_Assignment_
Reply solely with the number of lines, in the records underneath, that include the word "name".

_Information supplied_
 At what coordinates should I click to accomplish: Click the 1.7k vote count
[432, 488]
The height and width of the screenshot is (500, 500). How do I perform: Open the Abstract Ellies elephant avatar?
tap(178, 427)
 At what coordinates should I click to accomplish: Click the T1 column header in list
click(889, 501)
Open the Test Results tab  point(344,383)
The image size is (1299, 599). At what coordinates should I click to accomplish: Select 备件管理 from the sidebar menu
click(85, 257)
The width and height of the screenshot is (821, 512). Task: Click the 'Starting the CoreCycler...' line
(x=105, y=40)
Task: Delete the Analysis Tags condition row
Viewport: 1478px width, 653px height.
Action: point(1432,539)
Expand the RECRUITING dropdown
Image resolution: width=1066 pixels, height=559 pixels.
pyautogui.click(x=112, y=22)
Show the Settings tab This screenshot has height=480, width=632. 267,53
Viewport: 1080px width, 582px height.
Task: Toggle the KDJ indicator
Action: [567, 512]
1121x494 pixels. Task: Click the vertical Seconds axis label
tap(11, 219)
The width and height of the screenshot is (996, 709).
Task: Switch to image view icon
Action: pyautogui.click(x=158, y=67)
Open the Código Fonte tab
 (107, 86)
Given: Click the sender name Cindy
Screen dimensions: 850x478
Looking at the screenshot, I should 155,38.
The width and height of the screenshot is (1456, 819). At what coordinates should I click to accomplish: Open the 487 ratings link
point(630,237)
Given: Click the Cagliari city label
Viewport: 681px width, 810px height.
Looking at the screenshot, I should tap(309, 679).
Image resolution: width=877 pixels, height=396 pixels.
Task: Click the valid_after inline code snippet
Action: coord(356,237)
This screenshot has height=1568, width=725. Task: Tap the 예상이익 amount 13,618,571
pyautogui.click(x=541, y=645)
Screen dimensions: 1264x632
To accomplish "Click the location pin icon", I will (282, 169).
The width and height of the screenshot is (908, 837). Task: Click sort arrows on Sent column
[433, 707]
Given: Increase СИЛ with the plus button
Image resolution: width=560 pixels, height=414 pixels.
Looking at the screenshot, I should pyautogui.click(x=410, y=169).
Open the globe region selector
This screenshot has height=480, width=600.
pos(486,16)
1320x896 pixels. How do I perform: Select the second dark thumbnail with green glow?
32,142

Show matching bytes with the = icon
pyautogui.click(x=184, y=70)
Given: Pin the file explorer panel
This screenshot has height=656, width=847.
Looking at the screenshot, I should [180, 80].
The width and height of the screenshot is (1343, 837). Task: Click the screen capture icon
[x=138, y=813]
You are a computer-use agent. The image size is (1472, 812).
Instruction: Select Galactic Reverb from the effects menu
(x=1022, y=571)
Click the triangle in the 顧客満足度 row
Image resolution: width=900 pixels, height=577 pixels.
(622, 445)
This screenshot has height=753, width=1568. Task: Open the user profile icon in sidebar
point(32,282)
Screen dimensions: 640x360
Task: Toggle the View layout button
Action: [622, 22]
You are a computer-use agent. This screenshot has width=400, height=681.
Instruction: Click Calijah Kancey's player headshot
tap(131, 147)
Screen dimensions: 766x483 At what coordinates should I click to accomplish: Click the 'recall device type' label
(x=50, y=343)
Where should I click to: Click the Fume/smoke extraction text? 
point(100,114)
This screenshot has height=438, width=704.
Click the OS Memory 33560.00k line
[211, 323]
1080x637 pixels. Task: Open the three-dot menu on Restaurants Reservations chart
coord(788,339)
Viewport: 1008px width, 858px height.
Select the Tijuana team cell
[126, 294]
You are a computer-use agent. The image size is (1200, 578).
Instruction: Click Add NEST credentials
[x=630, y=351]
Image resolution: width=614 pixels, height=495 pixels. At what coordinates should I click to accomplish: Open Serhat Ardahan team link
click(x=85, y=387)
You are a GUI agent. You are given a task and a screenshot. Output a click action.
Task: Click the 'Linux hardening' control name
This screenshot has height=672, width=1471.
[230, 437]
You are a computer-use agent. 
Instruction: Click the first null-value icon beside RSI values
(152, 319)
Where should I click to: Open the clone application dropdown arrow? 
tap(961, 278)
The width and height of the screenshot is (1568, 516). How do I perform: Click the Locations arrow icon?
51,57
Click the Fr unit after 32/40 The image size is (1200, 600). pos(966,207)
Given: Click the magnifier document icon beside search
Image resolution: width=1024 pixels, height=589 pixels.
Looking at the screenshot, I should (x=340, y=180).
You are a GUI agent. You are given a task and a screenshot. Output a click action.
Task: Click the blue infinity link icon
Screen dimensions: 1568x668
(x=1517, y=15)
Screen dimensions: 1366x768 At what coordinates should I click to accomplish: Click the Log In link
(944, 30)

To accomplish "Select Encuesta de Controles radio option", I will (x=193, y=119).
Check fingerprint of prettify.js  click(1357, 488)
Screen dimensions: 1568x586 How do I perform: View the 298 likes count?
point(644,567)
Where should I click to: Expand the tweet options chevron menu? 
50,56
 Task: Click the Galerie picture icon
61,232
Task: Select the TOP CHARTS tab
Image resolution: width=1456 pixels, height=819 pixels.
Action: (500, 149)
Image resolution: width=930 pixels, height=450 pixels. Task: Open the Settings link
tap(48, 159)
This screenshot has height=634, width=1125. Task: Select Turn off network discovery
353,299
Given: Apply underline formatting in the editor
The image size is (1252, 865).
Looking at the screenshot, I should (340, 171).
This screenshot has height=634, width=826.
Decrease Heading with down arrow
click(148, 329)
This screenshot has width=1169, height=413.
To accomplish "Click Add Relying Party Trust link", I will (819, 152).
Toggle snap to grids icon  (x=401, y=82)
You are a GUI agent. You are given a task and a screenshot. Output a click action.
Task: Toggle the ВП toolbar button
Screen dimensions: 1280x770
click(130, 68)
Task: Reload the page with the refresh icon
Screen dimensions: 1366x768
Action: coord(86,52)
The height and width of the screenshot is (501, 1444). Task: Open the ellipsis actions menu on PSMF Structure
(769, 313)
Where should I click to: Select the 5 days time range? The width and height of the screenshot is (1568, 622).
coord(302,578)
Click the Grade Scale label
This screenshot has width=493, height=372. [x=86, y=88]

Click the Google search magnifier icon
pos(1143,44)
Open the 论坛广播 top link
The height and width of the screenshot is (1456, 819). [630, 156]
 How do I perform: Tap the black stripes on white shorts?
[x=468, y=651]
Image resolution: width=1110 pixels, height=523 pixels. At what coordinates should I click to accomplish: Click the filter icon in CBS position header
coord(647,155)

_Task solution_
2